[greenstone-users] Re: One more thing - Re: [greenstone-devel] Problem with GLI, plu gin and non-ascii met adata

From Anupama of Greenstone Team
DateMon Mar 22 20:35:37 2010
Subject [greenstone-users] Re: One more thing - Re: [greenstone-devel] Problem with GLI, plu gin and non-ascii met adata
In-Reply-To (63CB844B15B0D142BF448D6925EFE4AB08EE9A15-mermoz-st-etienne-archi-fr)
Hi,

I talked to my supervisor today about the problem, telling him how the
OGV file arrived unmodified on the server side when the GLI-client
transferred it there (because I could build a new collection on the
server side using the transferred OGV file, and its metadata looked good).

After looking at the situation, he has come to suspect that the issue
may lie with the settings for the Apache web server. Apache runs the
gliserver.pl script, which is the remote greenstone server script that
interfaces with the client-GLI application. And it's the gliserver.pl
script that launches the various perl scripts (such as import.pl and
buildcol.pl) used in the remote case. Gliserver.pl runs them in a way
very similar to how we would launch the scripts from the command-line:
perl -S <scriptname> <arguments>

The present suspicion is that if apache's environment settings are not
in the right encoding for running perl, then the Perl output would not
be correct either. This could explain the disparity between the output
when the scripts are run locally in a terminal where we control the
environment settings (such as running scripts manually or through GLI)
and when scripts are run remotely through GLI-client sending requests to
the gliserver.pl on the Greenstone server end running the Apache web server.

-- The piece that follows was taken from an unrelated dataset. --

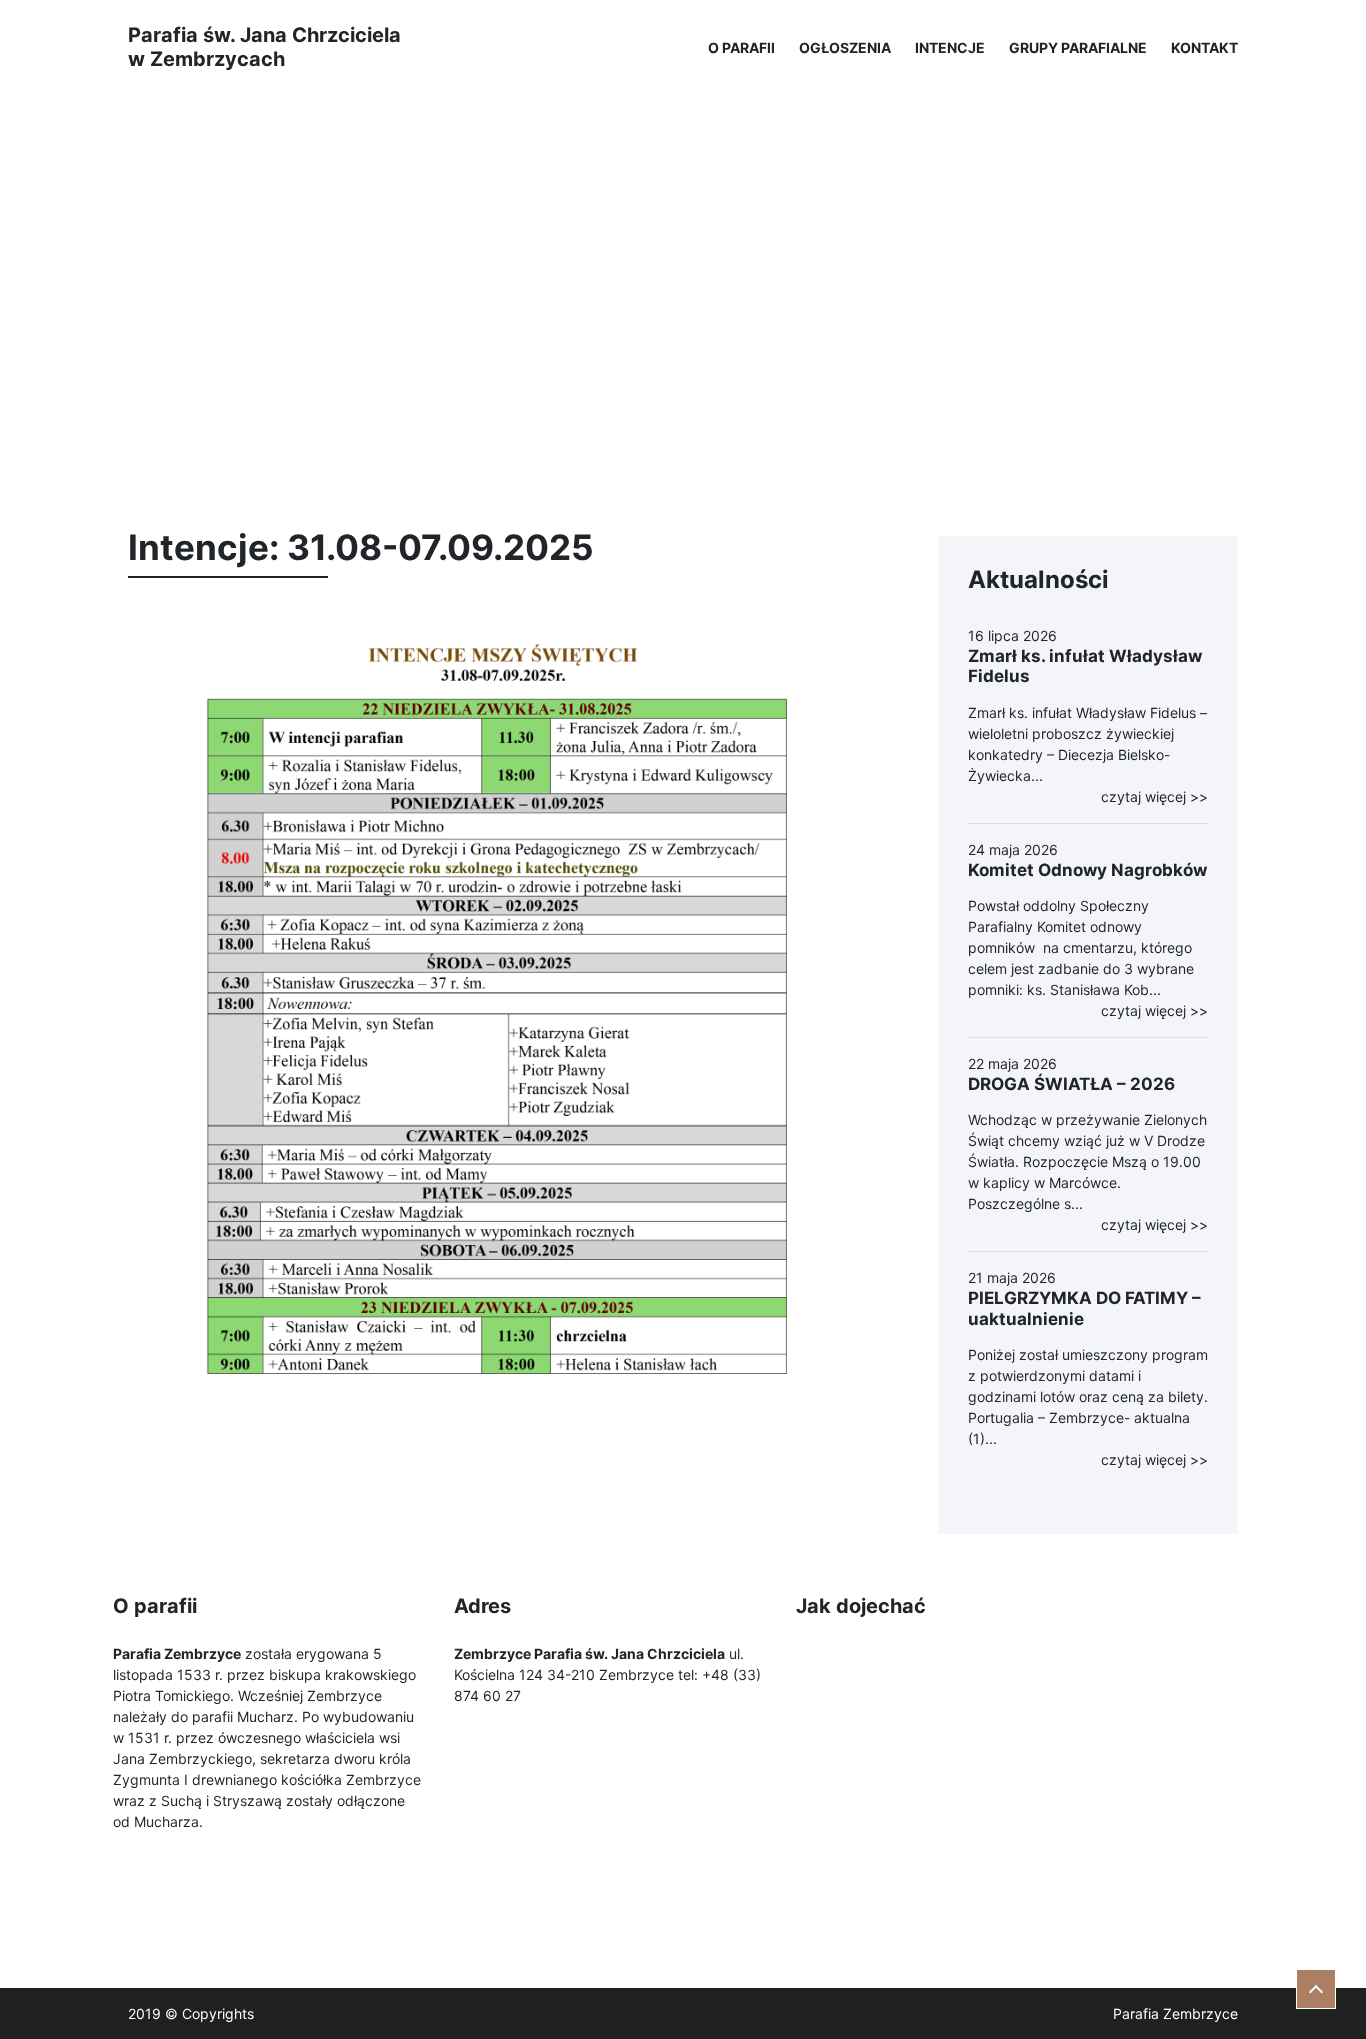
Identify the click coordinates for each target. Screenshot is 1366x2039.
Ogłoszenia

If this is indeed the case, the question is how to find out what the
apache encoding is set to at the moment, and then, how to control such a
setting for our perl scripts (or better: how gliserver.pl can control
the encoding used by the perl scripts that it executes).


> As for my offer to inspect the GLI code, I think I can do that.

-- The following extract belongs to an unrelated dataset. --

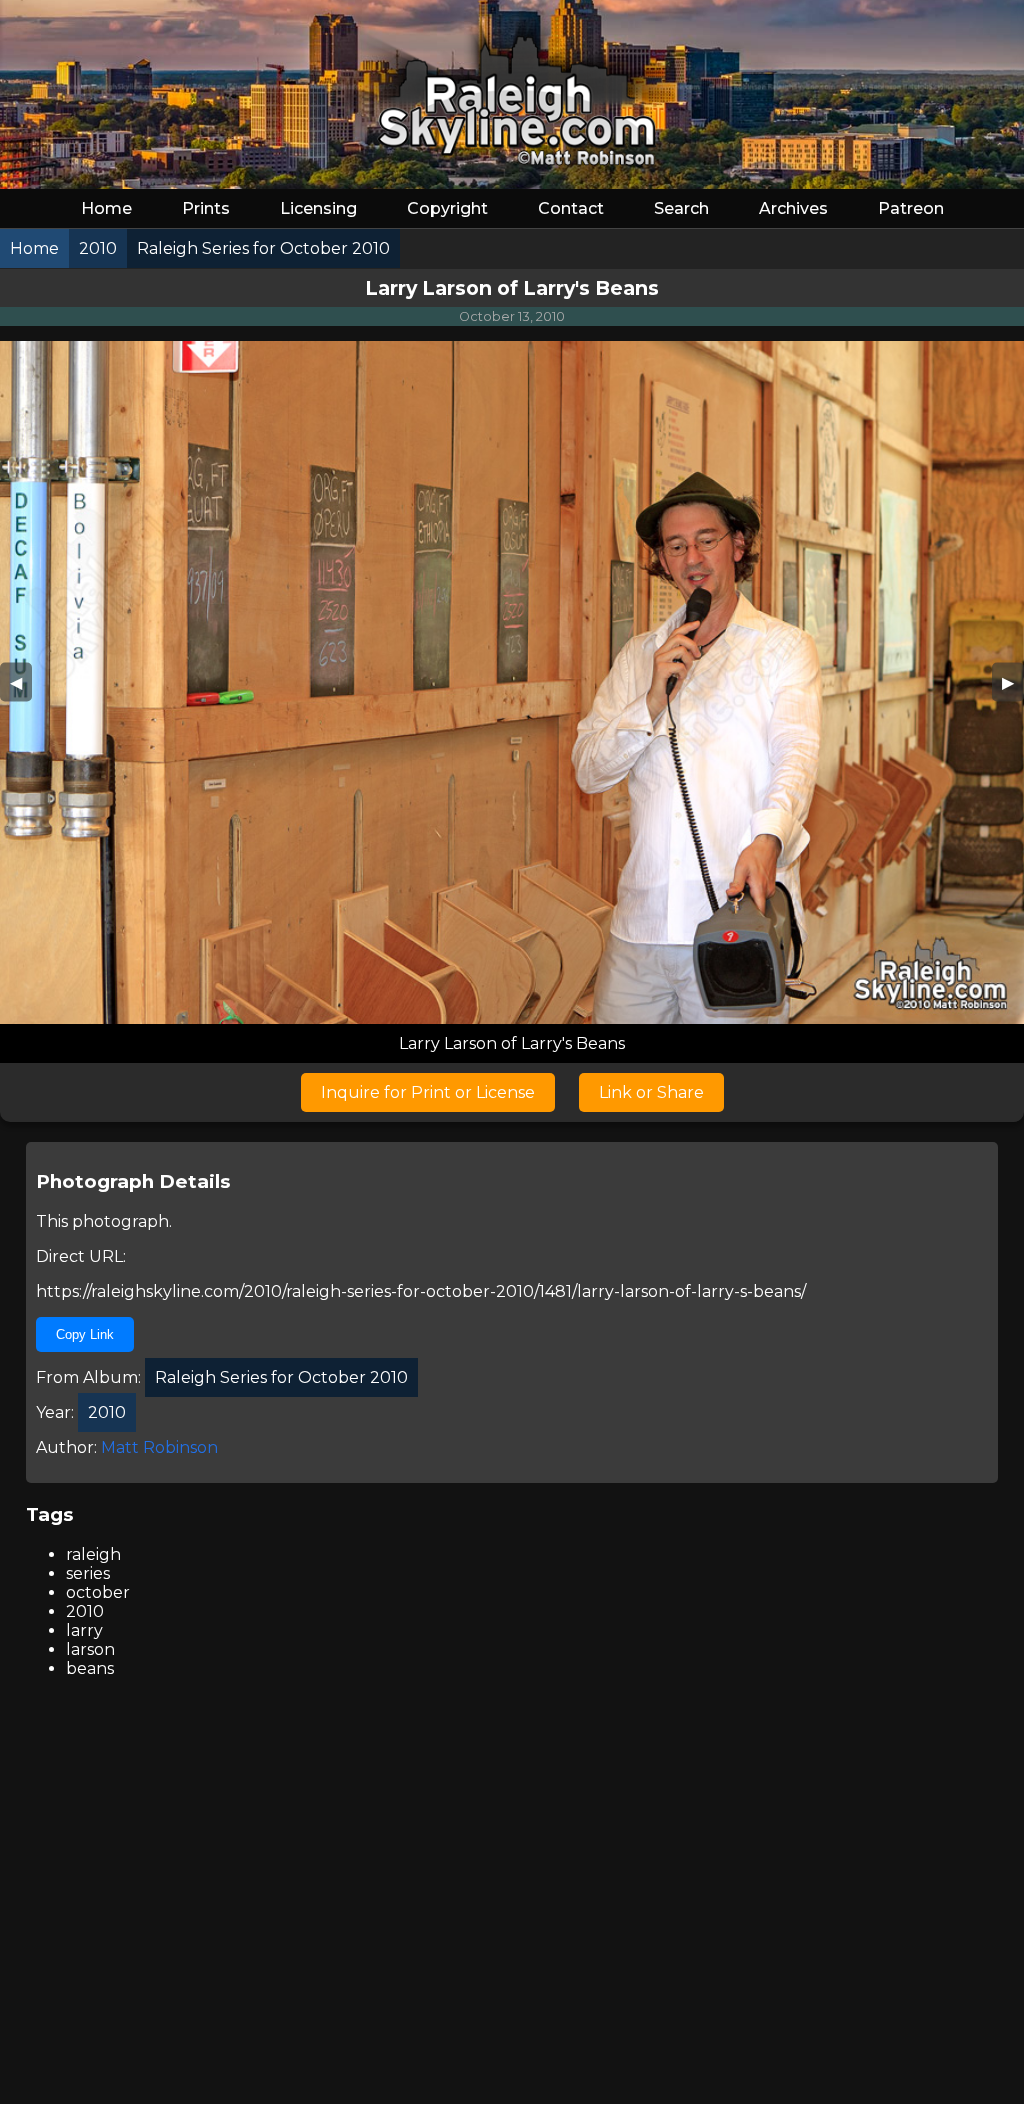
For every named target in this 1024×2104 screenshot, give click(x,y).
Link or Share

Thanks for your offer to help Arnaud. However, considering that the
problem seems to already occur on the server side before anything comes
back to GLI, perhaps there may not be any need to inspect the GLI code
after all.


> I've just tested your modified version and it works perfectly !
> As you noticed I'm not (yet?) a Perl expert. So I'm glad to learn and
it's
> much better this way because it can work on other systems too(ie.
Windows).
> Thank you.

You're very welcome.

Regards,
Anupama.


arnaud yvan wrote:
> Hi Anupama,
>
> I've just tested your modified version and it works perfectly !
> As you noticed I'm not (yet?) a Perl expert. So I'm glad to learn and it's
> much better this way because it can work on other systems too(ie. Windows).
> Thank you.
>
> As for my offer to inspect the GLI code, I think I can do that. I'm also
> interested in a way to link the remote GLI and a LDAP directory for
> authentication but don't expect too much very soon as I dont know too much
> about Java programming !
>
> Thanks again and have a very good week end at the other end of the world.
>
> Best regards,
> Yvan
>
> -----Message d'origine-----
> De : Anupama of Greenstone Team
> [mailto:greenstone_team@cs.waikato.ac.nz]
> Envoy□ : vendredi 19 mars 2010 11:06
> □ : arnaud yvan
> Objet : One more thing - Re: [greenstone-devel] Problem with GLI, plugin
> and non-ascii met adata
>
>
> Hi,
>
> I just sent another e-mail. Please read that too.
>
> In this message, I'm attaching an updated version of your plugin once
> again. This time:
>
> 1. it uses the Perl splits function to split the results of executing
> the mediainfo command over the '|' field. (When I tried the same
> yesterday I forgot to escape the | so it didn't work then, and I had to
> resort to an ugly Regular Expression instead.) The split operation
> returns an array of all the tokenized strings. The code then stores the
> string elements of the array returned, in a list of individually-named
> and ordered variables like artist, duration. These are once again the
> variables you already invented.
>
> 2. I've also made the code use Perl to do the substitions for artist and
> title metadata, instead of launching sed.
>
> The above two changes are only to show you how Perl can be used to
> produce the same results as awk (point 1 above) and sed (point 2). This
> is because Perl is a scripting language too: so it works a lot like bash
> scripting.
>
> Could you try this version of your MediainfoOGVPlugin on your data set,
> and tell me if it fails at any point? I don't want any minor changes I
> made to ruin the functioning of your plugin which you had already tested.
>
> Thanks again for your excellent efforts at writing a plugin. And thanks
> for bringing this remote GLI issue to our notice.
>
> Kind regards,
> Anu
>